Another time, when I was again confronted with these questions I just got cynical and replied "Yes, I now stopped talking to my (straight) room mates, and I stopped my membership in my (straight) choir." And I mentioned another straight friend and told my mom I stopped seeing her. (I was obviously being ironic, trying to make clear to my mother that she was being stupid.) The reaction from my mom: "O don't be so easily offended./ Don't be over-sensitive." And we changed the topic.

What do you think of that relationship? What should I do about it?

When people asked me "How did your parents react when you came out?" or "How do your parents feel about your sexual orientation?" I used to say "They are okay." I mean, they did not kick me out of their house, or the like. Nothing serious. But well, now I think that even though there are other parents who react much worse, this is still not okay.

Now I sometimes thought: Okay, if I get these negative reactions whenever I mention something that has to do with being lesbian, then I'll simply stop doing it. I won't share those parts of my life with them. Then my relationship to my mom will be kind of shallow, and even a bit alienating, but well, I can live with that. It's their fault, not mine.
I also thought about writing an e-mail to my mother/parents (my issue is mostly with my mother because I have more contact with her and she is also the one who gives me negative responses to lesbian things). I thought about writing an e-mail and explaining that I am annoyed/hurt/alienated by her negative reactions and say she has the choice: Either she spends some time examining her anti-lesbian prejudices and makes an effort to get rid of them. And that includes getting rid of her awkwardness that I not only had a lesbian relationship in the past, but that I also participate in lesbian culture and that stuff. The other option she faces is that I will simply not share this part of my life with my parents.

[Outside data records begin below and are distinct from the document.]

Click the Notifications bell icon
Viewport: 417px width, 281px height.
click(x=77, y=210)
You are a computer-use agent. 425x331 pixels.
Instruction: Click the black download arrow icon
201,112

I am a bit reluctant to write such an e-mail. It seems so dramatic, and maybe my mother gets over her problems with my lesbian life if I only give her some time. (and if I endure some more moments of telling her things and getting stupid responses.)

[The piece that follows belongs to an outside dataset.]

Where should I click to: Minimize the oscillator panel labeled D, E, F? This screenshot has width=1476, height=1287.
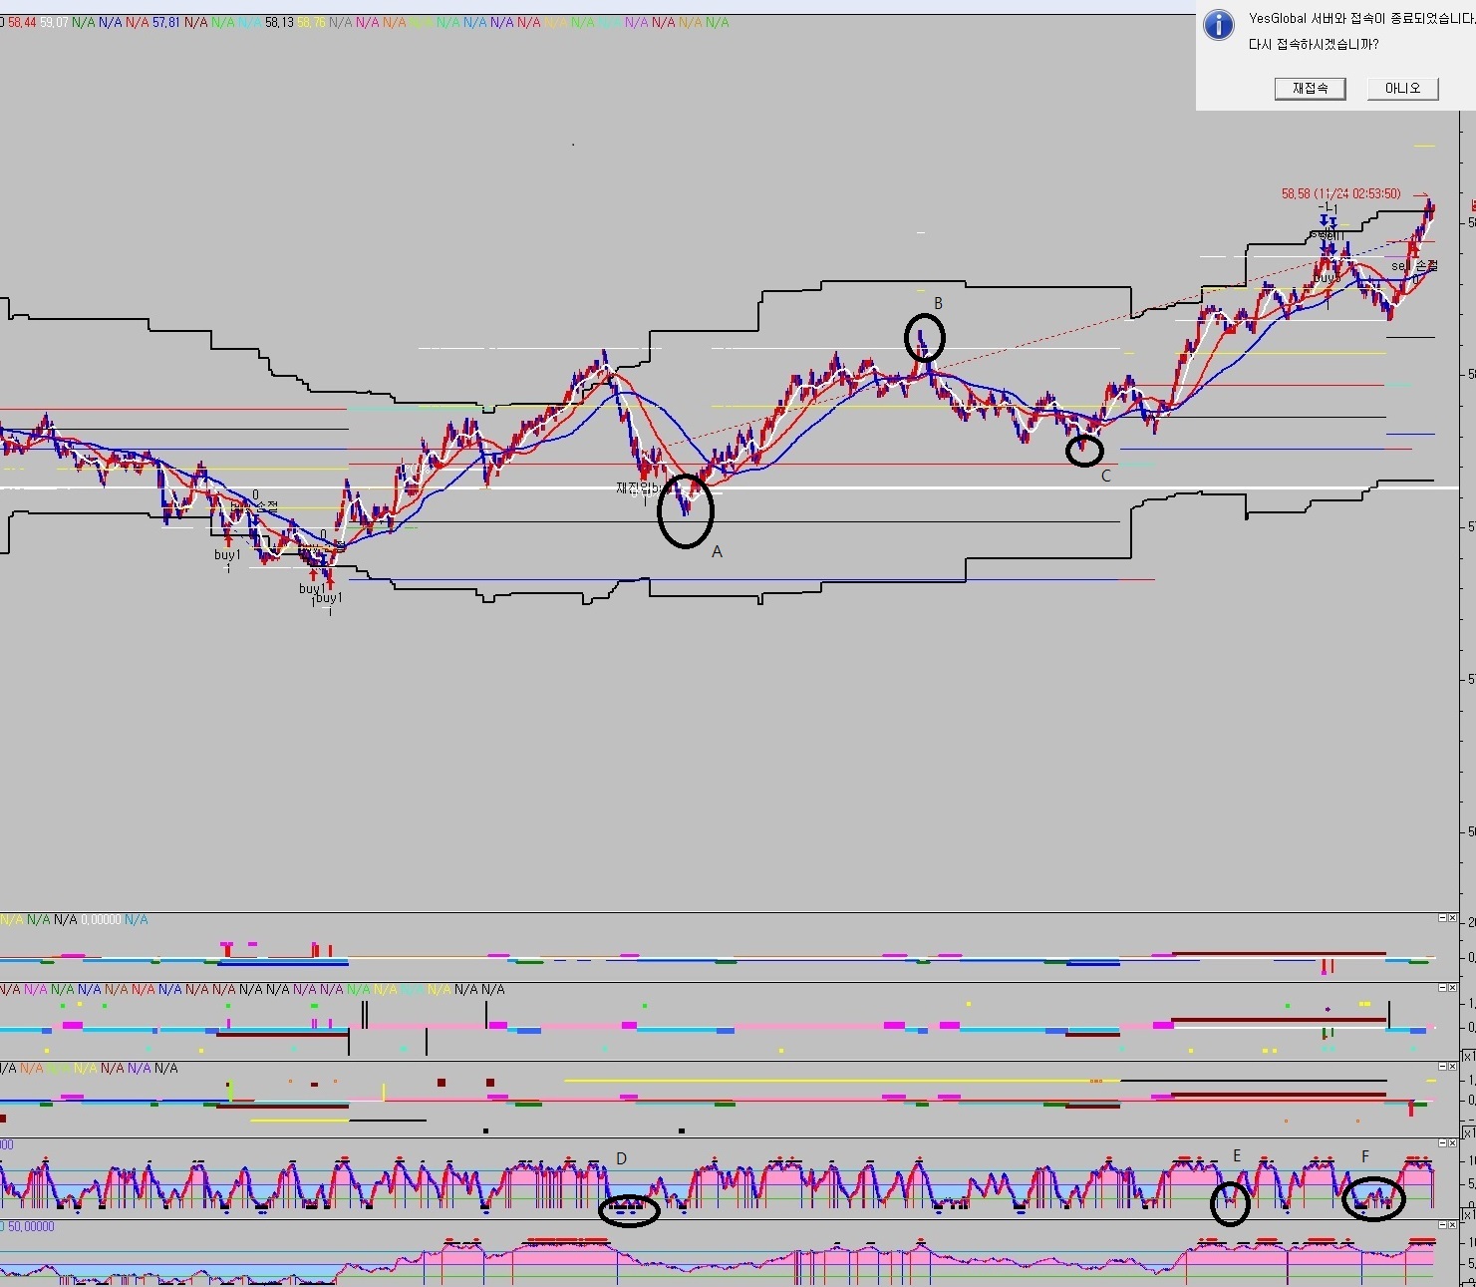pyautogui.click(x=1442, y=1143)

Maybe I also think too lightly about the possibility to have a really shallow and censored relationship with my parents. I mean I tend to think of it as my parents' just punishment for not overcoming their anti-lesbian attitude (mainly mymother actually). But well, I guess I am also hurting myself, especially on the long run, because I accept that our relationship is seriously impaired, without really fighting to mend it.

any advice?

have other people been in similar situations? Those people who consider themselves completely out (and I know that's not the majority on this site), are you also completely out to your parents, talking freely and comfortaby about everything? Are there people who have settled with a bad/shallow relationship with one or both of their parents? If yes, how do you think about that?

thanks for making it until here. thanks for your replies.